ASSIGNMENT:
Look at each line below and count those with the word "header"; the answer is that number only.

SOURCE DATA:
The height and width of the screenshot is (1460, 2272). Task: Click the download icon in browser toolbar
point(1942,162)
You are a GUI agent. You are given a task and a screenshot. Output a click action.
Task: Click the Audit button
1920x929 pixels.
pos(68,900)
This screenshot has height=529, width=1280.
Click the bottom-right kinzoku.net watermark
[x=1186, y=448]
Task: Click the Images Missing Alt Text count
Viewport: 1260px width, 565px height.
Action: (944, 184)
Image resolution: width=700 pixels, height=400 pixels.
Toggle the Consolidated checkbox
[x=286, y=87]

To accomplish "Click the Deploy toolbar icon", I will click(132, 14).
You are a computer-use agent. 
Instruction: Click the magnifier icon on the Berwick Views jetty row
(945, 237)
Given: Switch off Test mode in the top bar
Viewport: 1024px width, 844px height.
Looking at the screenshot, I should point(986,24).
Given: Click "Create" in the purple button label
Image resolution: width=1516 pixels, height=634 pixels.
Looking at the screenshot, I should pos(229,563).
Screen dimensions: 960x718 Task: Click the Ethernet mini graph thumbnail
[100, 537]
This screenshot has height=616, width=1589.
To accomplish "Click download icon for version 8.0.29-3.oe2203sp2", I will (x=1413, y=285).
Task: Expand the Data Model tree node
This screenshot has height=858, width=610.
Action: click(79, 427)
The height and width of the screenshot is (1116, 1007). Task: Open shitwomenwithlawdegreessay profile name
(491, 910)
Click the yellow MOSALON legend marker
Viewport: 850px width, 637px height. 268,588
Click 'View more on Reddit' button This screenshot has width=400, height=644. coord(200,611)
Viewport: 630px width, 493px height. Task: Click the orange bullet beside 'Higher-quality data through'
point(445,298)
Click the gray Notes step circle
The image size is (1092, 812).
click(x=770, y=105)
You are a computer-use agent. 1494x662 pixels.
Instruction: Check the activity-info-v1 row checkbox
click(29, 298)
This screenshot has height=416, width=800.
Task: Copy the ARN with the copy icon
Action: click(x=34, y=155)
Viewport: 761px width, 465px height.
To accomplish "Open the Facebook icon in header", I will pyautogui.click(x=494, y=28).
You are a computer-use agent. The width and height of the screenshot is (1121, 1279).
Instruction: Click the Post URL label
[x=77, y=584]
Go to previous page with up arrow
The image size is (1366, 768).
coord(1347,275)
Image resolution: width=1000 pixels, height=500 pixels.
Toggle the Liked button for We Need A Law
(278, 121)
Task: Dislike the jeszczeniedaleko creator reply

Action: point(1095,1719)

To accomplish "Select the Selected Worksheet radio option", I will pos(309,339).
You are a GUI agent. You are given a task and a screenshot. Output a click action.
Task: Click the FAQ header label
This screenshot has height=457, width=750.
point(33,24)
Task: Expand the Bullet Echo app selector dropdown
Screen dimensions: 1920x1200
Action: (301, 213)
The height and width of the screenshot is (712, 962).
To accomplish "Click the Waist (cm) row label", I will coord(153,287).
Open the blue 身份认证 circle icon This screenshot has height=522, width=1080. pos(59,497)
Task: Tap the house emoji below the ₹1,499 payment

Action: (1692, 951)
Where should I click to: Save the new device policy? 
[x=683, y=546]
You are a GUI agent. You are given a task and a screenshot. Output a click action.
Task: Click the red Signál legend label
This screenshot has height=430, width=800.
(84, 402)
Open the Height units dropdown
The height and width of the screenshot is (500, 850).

ANSWER TO THIS EXERCISE:
2